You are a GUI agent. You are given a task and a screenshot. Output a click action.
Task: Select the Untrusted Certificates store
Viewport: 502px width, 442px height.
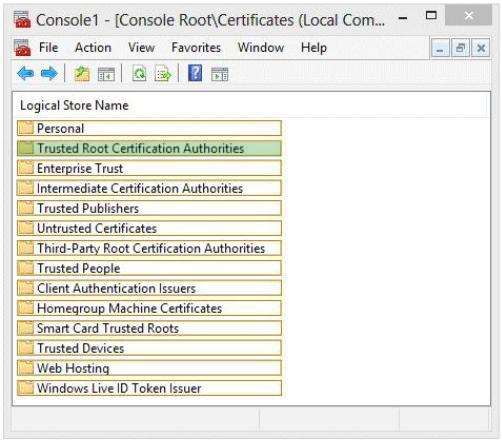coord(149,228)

* * *

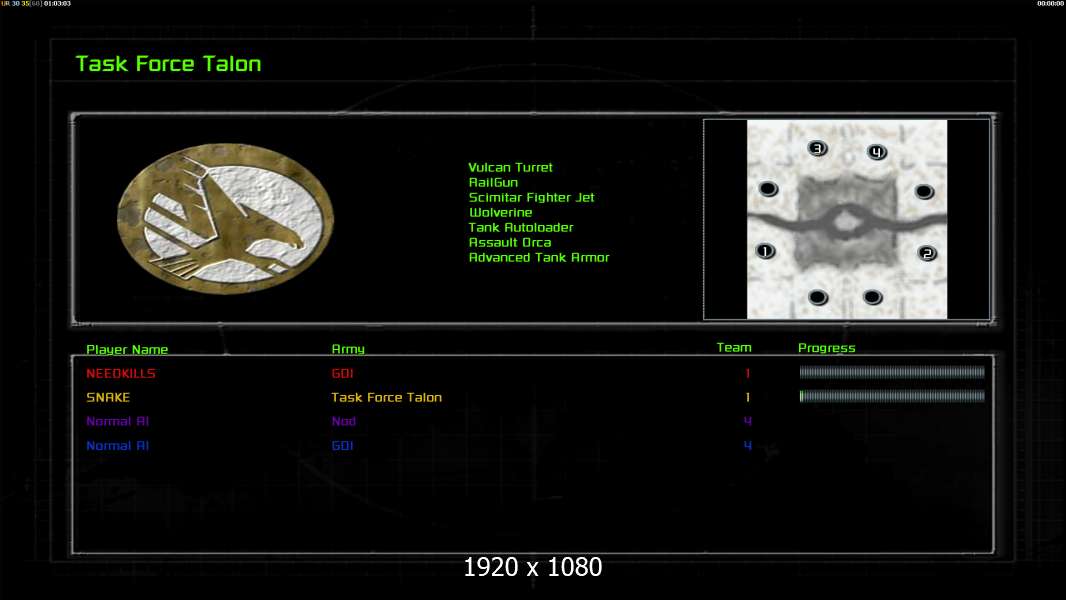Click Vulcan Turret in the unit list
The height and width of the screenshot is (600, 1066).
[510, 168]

* * *

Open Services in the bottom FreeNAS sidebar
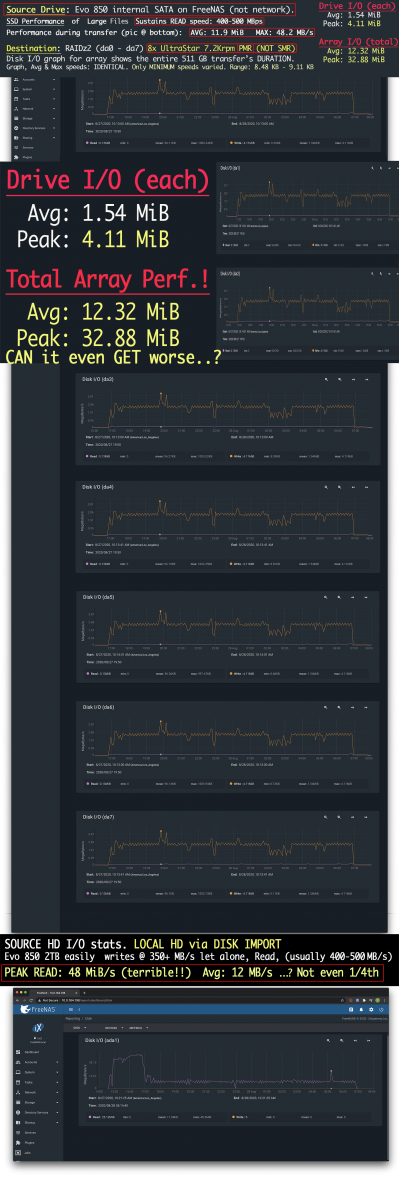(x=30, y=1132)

* * *

Rewrite the lines that begin at the one containing "You are a GUI" and end after the one containing "coord(149,228)", changing "Untrusted Certificates" to "Trusted Root Certificates" and leaving everything else the same. Omit the pictures from your answer.

● EXERCISE SOLUTION
You are a GUI agent. You are given a task and a screenshot. Output a click action.
Task: Select the Trusted Root Certificates store
Viewport: 502px width, 442px height.
coord(149,228)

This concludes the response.